Lesh recordó en su autobiografía de 2005 que él y Garcia tuvieron que hacer una promesa a la madre de Bob. «En resumen, si Jerry y yo prometíamos asegurarnos de que Bob fuera a la escuela todos los días y que llegara a casa sano y salvo después de los conciertos, ella le permitiría permanecer en la banda», escribió Lesh, quien falleció en octubre de 2024 a los 84 años. «De alguna manera, la convencimos de que de hecho nos aseguraríamos de que fuera a la escuela todos los días. En San Francisco. A las 8:00 a.m.»
CBC’s Jelena Adzic has details of the band’s historic last shows in Chicago
Finalmente, Weir se mudó a la casa comunal de los Dead en el 710 de Ashbury St. en San Francisco. El primer álbum del grupo, The Grateful Dead, se lanzó en marzo de 1967.
Según algunos relatos, Weir fue despedido brevemente de la banda en 1968 porque se consideró que sus habilidades con la guitarra eran deficientes. Pero ya sea que redoblara sus esfuerzos o los demás se lo pensaran mejor, pronto regresó. Para cuando la banda lanzó sus dos famosos álbumes de 1970, Workingman’s Dead y American Beauty, Weir era un colaborador clave.
Su álbum en solitario de 1972, Ace, fue un álbum de facto de los Grateful Dead que contó con la participación de Garcia y los demás e incluyó canciones bien consideradas de Weir, como Cassidy, Black-Throated Wind, Mexicali Blues y Looks Like Rain. Muchas de sus canciones más conocidas fueron coescritas con su viejo amigo de la escuela, John Perry Barlow, quien falleció en 2018.
Como guitarrista rítmico de la banda, Weir a menudo tocaba pequeños rellenos, riffs y figuras en lugar de acordes directos. «Derivé gran parte de lo que hago con la guitarra escuchando a pianistas», le dijo a la revista GQ en 2019, citando el trabajo de McCoy Tyner con el saxofonista John Coltrane. «Constantemente empujaba y sacaba cosas increíbles de Coltrane».
Incluso décadas después de la muerte de Garcia, Weir nunca olvidó la influencia de su viejo amigo. Le dijo a GQ que Garcia todavía estaba presente cuando Weir tocaba la guitarra.
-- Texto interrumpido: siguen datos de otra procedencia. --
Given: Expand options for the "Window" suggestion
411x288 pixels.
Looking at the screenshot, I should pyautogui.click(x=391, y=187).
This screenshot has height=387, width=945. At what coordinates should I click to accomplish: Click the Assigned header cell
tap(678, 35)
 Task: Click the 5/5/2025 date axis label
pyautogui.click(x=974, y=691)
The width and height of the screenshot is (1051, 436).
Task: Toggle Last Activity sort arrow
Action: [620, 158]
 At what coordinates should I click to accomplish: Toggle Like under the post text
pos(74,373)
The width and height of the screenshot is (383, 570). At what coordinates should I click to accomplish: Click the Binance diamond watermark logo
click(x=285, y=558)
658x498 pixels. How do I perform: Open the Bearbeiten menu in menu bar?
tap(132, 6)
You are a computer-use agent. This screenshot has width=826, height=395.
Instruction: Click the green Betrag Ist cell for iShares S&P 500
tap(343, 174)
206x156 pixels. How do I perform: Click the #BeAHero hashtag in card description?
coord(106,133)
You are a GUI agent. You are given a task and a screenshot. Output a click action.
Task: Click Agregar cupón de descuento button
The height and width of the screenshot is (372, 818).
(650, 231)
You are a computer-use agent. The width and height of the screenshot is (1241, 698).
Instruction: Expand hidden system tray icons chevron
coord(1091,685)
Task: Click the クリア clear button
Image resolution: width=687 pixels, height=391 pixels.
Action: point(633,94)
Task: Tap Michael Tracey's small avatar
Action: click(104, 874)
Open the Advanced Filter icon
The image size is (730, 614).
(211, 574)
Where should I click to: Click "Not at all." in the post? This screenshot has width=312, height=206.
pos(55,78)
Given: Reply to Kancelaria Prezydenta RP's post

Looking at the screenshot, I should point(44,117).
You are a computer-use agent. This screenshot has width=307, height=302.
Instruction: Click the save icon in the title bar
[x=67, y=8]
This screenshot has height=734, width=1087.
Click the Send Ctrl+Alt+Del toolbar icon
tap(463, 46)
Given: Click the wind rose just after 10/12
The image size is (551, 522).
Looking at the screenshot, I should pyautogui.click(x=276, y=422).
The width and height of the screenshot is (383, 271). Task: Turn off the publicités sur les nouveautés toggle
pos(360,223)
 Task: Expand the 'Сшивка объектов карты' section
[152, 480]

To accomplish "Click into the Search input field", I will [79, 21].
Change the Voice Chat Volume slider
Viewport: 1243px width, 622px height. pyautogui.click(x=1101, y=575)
«Puedo escucharlo: ‘No vayas por ahí. No vayas por ahí’, o ‘Ve aquí. Ve aquí'», dijo Weir. «Y ya sea que lo escuche o no, depende de cómo me sienta. Pero siempre es ‘¿Cómo se sentirá el viejo Jerry con este riff?’ A veces sé que lo odiaría. Pero se ajustaría».
En 2017, Weir fue nombrado Embajador de Buena Voluntad del Programa de las Naciones Unidas para el Desarrollo para apoyar el trabajo de la agencia para poner fin a la pobreza al tiempo que lucha contra el cambio climático.
Weir se casó con Natascha Muenter en 1999. Tuvieron dos hijas.
«Mirando hacia atrás», dijo una vez Weir, «supongo que he vivido una vida inusual».